• [PROMPT]: Look below and pull out each line with the word "computer".

= Beginning of Section =

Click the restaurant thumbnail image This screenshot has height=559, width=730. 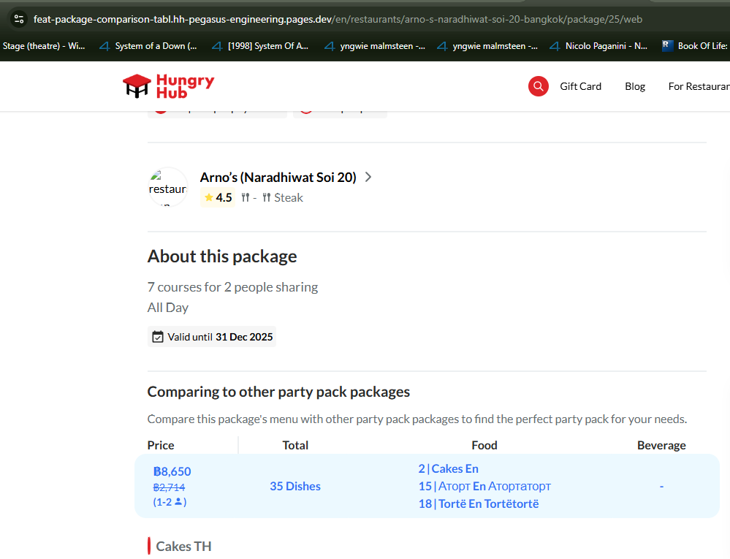coord(168,187)
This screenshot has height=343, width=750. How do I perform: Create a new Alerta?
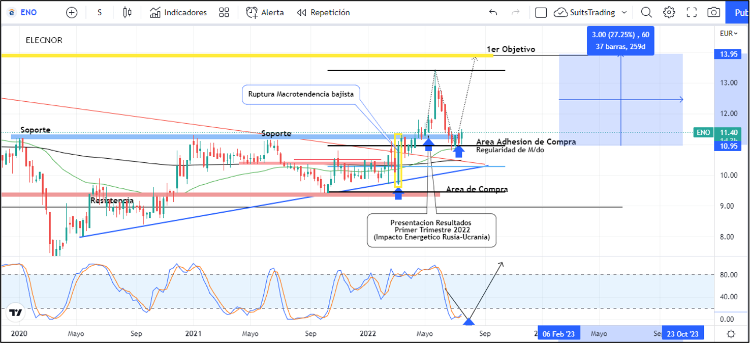265,13
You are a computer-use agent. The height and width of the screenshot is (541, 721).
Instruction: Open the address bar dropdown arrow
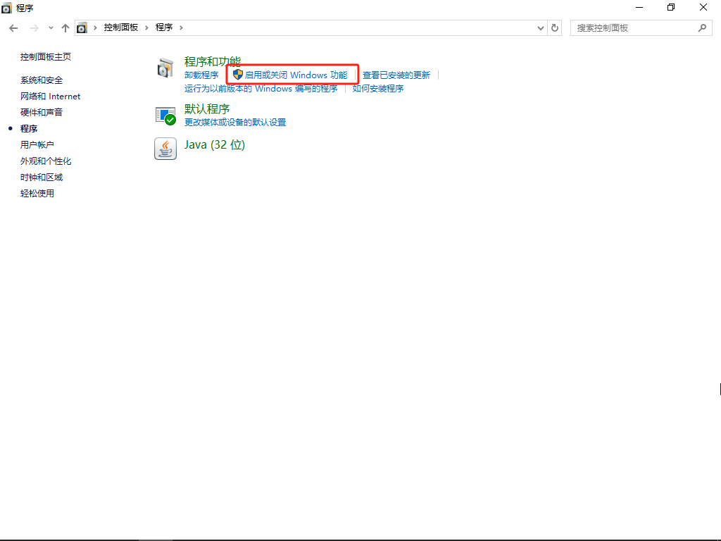point(541,27)
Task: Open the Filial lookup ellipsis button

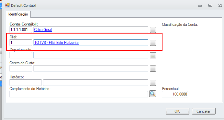Action: coord(153,43)
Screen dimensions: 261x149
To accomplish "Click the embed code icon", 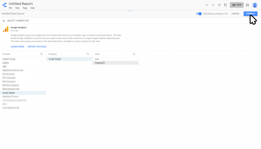I will [x=207, y=5].
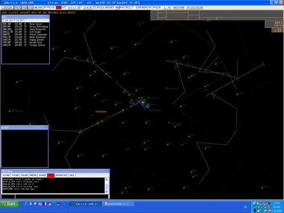Screen dimensions: 284x213
Task: Open the Windows Start menu
Action: point(10,204)
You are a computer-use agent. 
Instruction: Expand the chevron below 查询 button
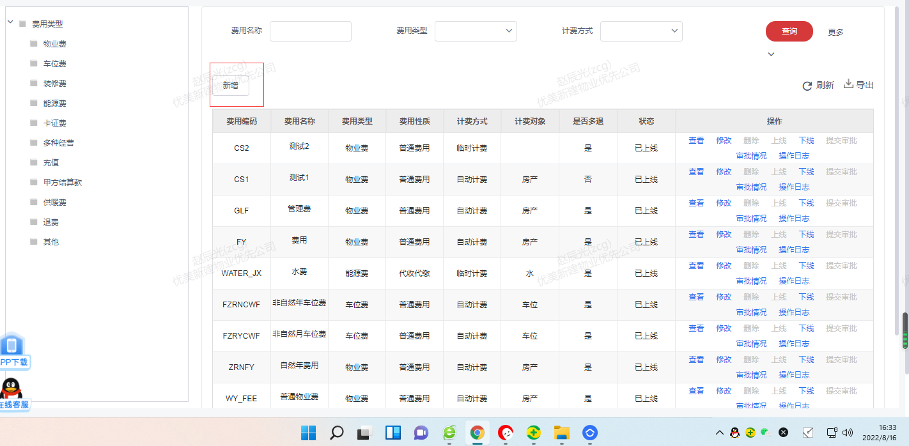coord(771,54)
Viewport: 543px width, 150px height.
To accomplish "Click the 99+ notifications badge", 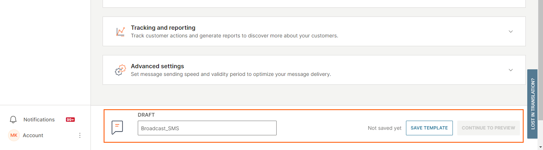I will [x=70, y=120].
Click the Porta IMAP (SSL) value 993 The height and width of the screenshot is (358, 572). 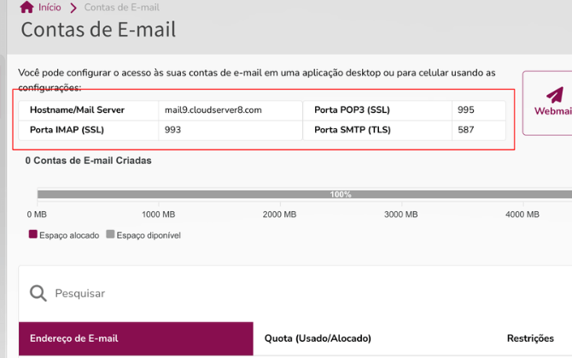172,130
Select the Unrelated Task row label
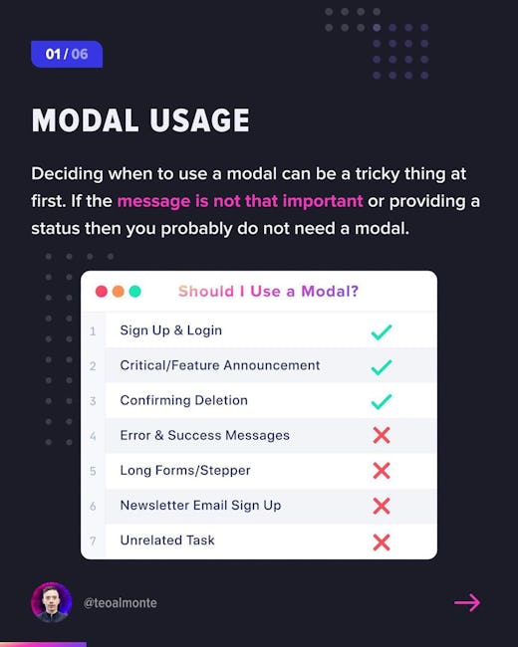Screen dimensions: 518x647 pos(167,540)
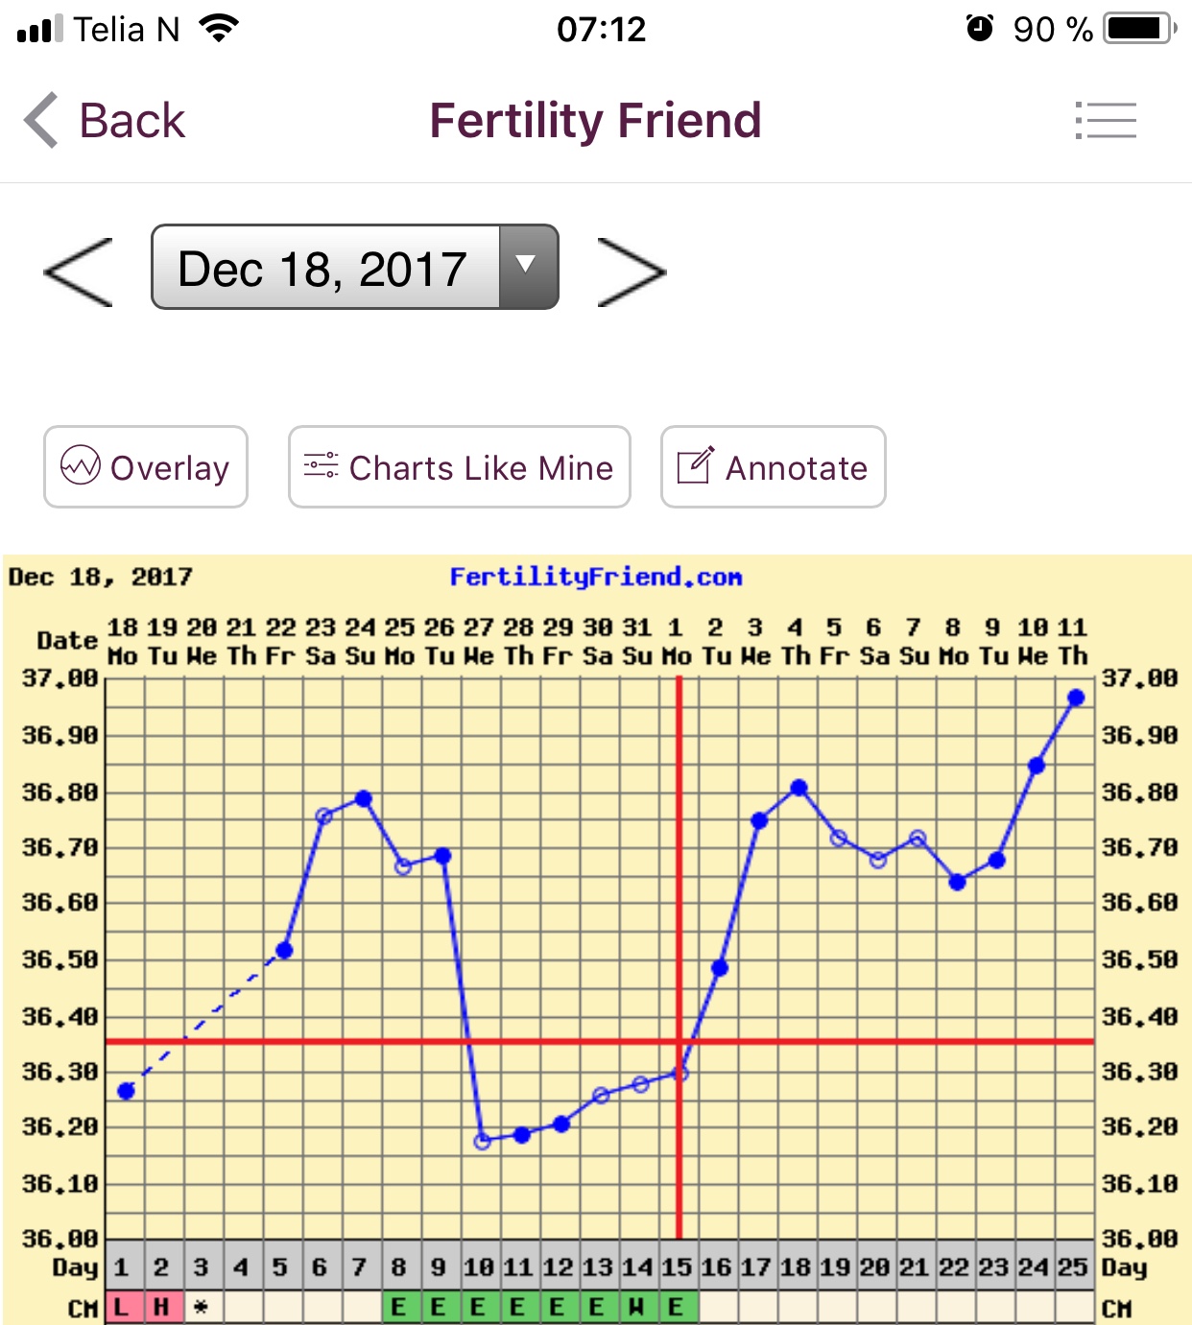The image size is (1192, 1325).
Task: Select the highest temperature point on Jan 11
Action: (x=1076, y=698)
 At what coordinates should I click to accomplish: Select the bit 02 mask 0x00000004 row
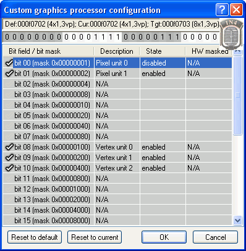pyautogui.click(x=117, y=84)
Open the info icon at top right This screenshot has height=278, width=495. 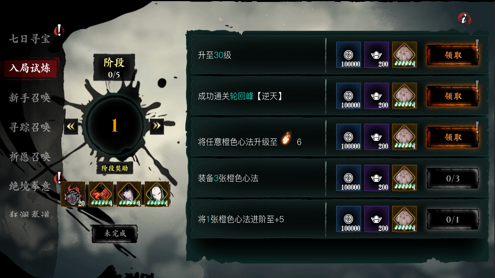coord(464,19)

= End of Section =

• [SOLUTION TO THIS TASK]:
You are a computer-use agent. The height and width of the screenshot is (541, 721).
You are a computer-use agent. 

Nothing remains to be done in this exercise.